Google bans politics, aka embarrassing stuff that gets leaked, from internal message boards
Chocolate Factory sees some benefits in a censorship model
Google may be lax in policing policy violating videos on YouTube, but at least it's adding oversight where it's needed – to mute overly opinionated employees.
The ad biz, having weathered employee walkouts over payouts to execs accused of sexual harassment, protests over a censor-friendly search engine for China and US military contracts, and other employee-driven clashes, has issued Community Guidelines directing workers to avoid contentious discussions in the workplace.

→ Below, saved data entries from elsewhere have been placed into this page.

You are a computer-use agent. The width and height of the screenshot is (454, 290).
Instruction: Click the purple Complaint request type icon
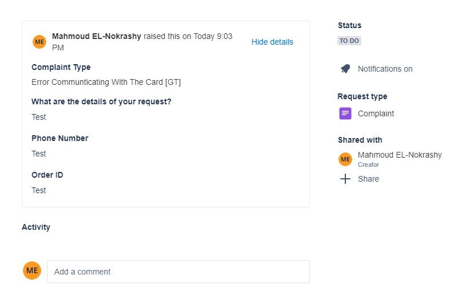point(345,113)
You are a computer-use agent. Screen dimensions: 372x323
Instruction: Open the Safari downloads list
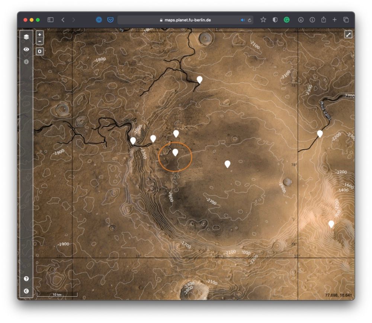301,20
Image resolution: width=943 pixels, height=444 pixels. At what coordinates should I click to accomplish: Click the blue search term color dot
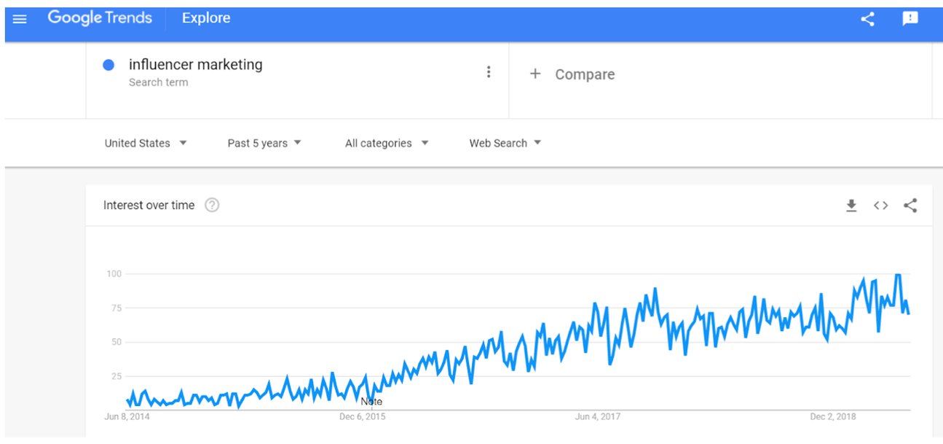pyautogui.click(x=108, y=65)
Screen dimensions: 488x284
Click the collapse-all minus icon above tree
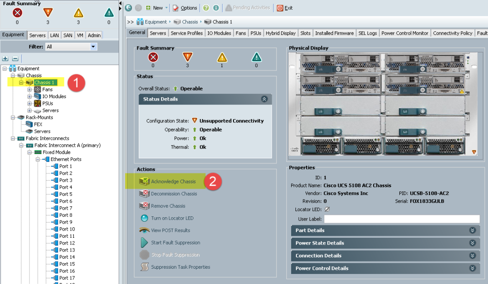pos(15,59)
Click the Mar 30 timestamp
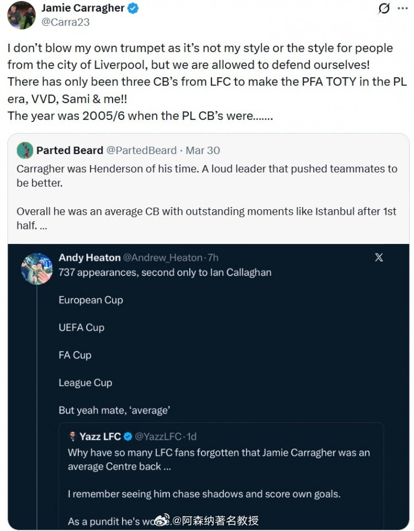This screenshot has height=531, width=414. coord(202,150)

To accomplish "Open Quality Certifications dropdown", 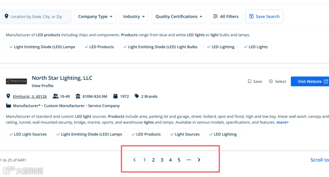I will 179,16.
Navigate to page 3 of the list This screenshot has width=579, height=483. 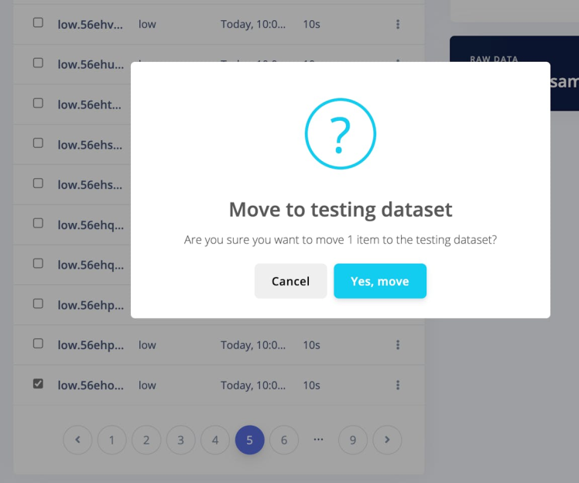tap(180, 440)
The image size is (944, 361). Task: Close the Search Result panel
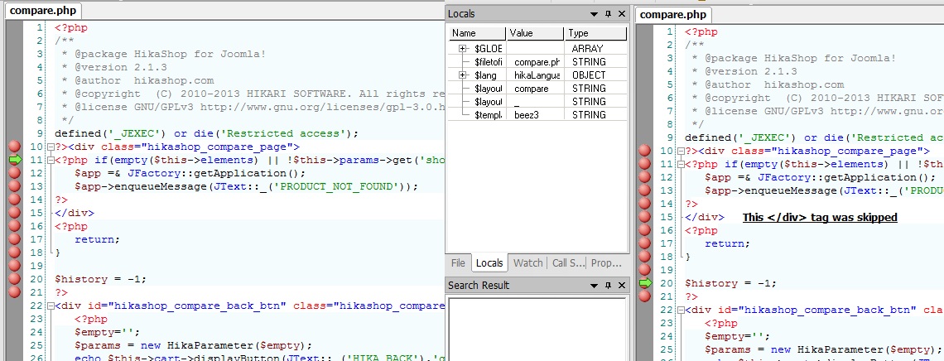pyautogui.click(x=621, y=286)
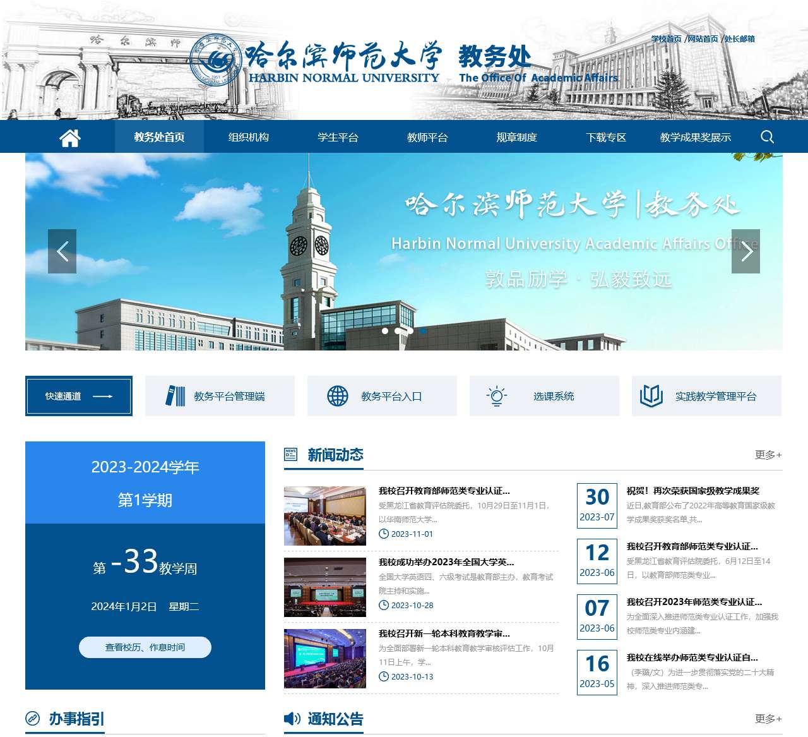
Task: Open the 教师平台 menu item
Action: pos(429,137)
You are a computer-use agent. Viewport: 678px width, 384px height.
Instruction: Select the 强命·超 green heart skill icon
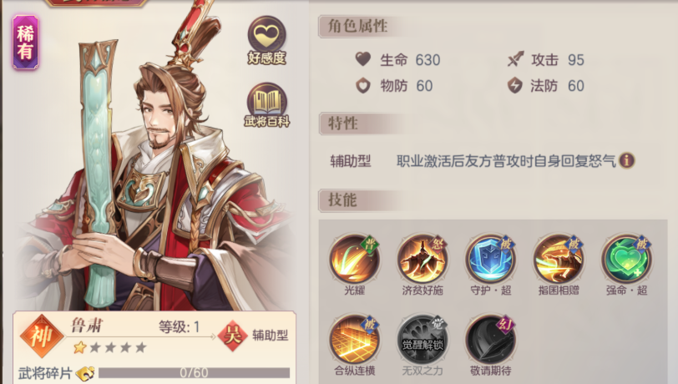[x=626, y=259]
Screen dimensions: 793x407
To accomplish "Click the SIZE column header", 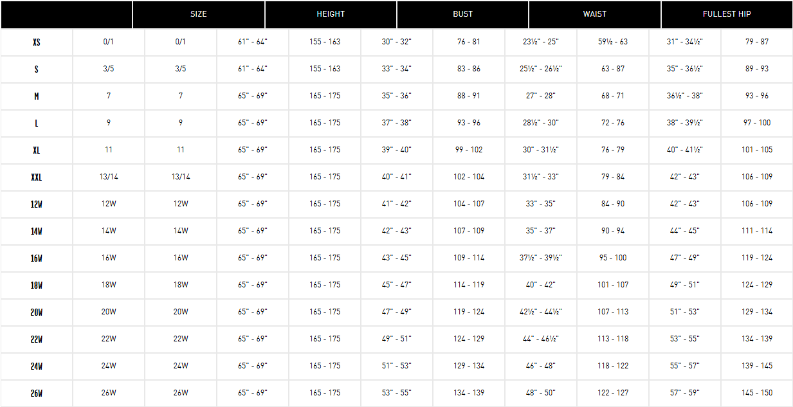I will coord(199,14).
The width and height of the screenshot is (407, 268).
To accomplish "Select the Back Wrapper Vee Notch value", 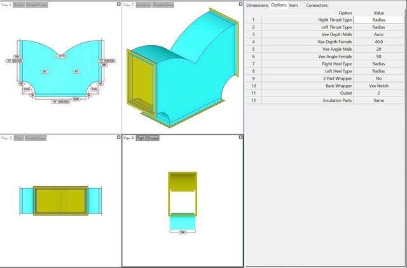I will 378,85.
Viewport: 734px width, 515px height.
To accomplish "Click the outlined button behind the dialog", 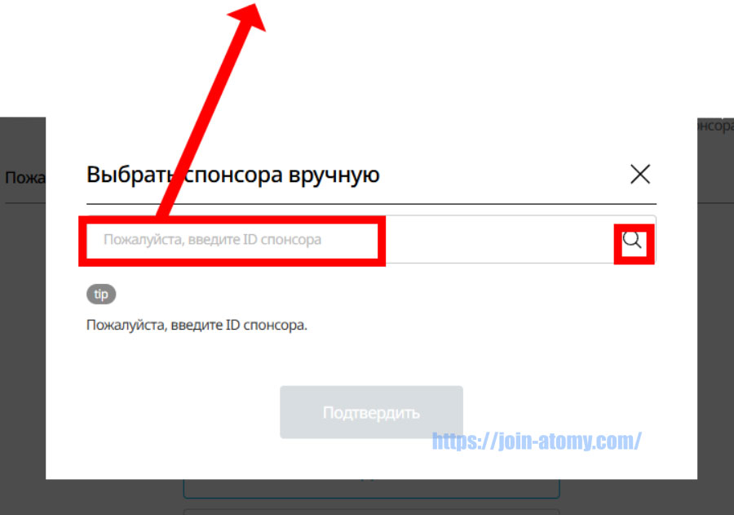I will coord(371,483).
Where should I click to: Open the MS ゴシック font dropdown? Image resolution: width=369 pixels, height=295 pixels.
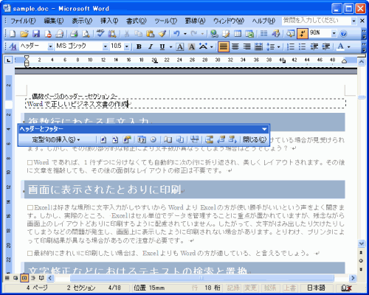[106, 46]
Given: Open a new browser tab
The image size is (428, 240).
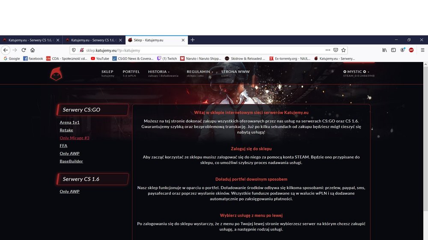Looking at the screenshot, I should [193, 40].
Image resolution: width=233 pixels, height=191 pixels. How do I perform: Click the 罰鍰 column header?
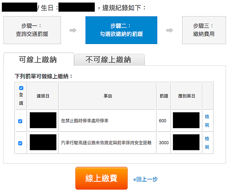pos(163,96)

CEO Sundar Pichai is said to have announced the conversational guardrails, which are distinct from the company's Code of Conduct, in an email to employees on Thursday. According to Bloomberg, Google is also building a tool to allow employees to flag disruptive posts and creating a group of internal communication moderators to oversee internal forums and mailing lists.
"Community guidelines exist to support the healthy and open discussion that has always been a part of our culture," a company spokesperson said in an email to The Register. "They help create an environment where we can come together as a community in pursuit of our shared mission and serve our users."
"Working at Google comes with tremendous responsibility," Google's spokesperson said. "Billions of people rely on us every day for high-quality, reliable information. It’s critical that we honor that trust and uphold the integrity of our products and services. The guidelines are official policy and apply when employees are communicating in the workplace."
And now, a lawyer's opinion
In a phone interview with The Register, Wendy Musell, a partner at employment law firm Stewart & Musell, said many large companies have a Code of Conduct, but the community guidelines are on top of those rules.
Google's guidelines say, "Our primary responsibility is to do the work we’ve each been hired to do, not to spend working time on debates about non-work topics."
Musell said it's unclear which discussions would be unrelated to Google's workplace because the company's products and services touch so many different aspects of society.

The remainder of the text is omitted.